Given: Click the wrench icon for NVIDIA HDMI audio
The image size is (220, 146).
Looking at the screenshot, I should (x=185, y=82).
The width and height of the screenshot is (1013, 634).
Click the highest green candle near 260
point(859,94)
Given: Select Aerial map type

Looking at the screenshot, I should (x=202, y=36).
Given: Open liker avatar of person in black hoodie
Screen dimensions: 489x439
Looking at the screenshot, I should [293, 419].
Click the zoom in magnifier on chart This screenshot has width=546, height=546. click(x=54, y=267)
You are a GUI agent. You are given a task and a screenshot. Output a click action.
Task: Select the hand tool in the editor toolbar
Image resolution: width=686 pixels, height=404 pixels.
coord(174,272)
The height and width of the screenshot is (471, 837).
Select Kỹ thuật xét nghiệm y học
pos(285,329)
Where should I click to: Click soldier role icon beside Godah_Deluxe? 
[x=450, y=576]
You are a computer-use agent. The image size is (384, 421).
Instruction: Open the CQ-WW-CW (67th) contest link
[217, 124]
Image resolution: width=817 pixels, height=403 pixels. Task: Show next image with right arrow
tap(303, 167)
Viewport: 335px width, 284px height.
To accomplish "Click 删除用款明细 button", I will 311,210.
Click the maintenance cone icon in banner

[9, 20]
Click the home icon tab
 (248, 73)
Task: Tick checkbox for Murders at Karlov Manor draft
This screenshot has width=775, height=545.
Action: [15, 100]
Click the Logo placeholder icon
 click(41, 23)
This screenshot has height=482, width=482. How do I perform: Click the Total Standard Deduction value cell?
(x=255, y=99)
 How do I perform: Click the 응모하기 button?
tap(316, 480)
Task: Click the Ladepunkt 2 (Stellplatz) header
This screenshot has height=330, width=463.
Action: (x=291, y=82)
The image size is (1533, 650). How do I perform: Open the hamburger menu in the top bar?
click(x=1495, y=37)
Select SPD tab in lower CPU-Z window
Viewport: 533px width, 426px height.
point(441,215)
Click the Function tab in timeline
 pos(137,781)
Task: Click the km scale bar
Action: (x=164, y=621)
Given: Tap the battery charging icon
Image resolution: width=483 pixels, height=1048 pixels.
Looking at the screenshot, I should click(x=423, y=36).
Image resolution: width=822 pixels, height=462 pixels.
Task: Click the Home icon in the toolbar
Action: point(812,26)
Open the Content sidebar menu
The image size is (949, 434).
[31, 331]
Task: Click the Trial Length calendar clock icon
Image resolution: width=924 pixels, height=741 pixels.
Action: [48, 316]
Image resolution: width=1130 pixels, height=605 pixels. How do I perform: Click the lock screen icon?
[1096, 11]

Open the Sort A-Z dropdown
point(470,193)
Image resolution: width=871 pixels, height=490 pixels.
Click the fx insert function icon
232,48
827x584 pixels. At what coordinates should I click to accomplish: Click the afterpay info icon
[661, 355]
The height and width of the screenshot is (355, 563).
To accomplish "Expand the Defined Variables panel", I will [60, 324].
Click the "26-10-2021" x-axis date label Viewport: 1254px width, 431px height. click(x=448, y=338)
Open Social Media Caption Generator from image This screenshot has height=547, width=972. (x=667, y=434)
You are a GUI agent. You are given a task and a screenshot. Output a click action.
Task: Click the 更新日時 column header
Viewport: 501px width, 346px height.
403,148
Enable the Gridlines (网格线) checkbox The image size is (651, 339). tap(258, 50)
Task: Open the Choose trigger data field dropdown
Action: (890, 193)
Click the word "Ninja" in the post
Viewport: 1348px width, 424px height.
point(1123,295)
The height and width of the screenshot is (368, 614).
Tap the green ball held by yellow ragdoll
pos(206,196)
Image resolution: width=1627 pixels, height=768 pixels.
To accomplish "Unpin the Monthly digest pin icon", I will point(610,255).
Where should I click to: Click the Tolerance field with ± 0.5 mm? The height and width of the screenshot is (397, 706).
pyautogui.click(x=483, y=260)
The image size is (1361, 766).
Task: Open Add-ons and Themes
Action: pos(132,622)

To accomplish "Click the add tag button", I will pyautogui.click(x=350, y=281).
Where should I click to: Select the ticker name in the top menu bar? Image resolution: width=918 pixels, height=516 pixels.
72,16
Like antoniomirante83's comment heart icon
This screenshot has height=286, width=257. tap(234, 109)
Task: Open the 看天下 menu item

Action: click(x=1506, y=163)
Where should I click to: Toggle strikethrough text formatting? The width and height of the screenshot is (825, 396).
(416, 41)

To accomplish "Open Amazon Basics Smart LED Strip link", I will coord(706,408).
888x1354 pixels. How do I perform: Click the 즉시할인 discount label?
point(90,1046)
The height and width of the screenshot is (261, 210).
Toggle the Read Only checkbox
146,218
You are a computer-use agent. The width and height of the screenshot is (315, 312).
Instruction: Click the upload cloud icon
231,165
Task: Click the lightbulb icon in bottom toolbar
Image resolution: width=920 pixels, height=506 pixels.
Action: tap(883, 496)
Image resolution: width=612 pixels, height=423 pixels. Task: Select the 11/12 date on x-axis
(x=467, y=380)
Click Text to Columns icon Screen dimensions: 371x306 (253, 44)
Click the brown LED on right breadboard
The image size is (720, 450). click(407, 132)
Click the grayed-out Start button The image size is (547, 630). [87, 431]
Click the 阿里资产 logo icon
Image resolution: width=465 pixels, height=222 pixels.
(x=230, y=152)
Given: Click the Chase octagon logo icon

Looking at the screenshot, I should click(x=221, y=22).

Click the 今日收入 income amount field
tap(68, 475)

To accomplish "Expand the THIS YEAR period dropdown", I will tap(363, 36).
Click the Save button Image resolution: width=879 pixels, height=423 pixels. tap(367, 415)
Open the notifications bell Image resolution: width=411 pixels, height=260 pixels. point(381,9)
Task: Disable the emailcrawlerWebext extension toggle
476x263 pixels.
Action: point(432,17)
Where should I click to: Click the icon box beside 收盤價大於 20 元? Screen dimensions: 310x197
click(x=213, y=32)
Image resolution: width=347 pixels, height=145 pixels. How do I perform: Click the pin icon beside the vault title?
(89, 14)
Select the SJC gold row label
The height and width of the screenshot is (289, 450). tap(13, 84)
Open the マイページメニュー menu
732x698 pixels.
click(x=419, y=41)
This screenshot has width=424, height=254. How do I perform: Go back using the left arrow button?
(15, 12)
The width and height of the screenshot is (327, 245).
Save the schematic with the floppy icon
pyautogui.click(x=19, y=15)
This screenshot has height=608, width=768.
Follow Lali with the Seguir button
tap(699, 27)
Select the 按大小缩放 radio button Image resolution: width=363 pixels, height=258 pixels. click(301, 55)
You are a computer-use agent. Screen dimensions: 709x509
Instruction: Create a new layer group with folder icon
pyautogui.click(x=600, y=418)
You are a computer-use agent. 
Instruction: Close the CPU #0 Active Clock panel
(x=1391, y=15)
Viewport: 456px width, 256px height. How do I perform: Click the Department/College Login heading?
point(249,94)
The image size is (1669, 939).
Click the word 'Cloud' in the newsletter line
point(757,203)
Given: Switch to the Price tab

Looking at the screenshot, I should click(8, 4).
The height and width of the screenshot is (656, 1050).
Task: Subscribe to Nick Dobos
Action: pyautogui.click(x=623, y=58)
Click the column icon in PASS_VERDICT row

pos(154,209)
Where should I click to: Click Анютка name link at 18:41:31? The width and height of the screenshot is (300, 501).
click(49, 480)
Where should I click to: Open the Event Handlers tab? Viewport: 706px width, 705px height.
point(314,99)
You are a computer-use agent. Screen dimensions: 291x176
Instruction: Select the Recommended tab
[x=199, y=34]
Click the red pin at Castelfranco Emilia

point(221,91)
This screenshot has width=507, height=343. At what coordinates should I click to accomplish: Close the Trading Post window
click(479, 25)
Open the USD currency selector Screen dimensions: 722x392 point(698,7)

_ _ _ _ _ _ _

■ To do
Respond with one number, the count of lines of the material that include "computer".

■ Written answer
5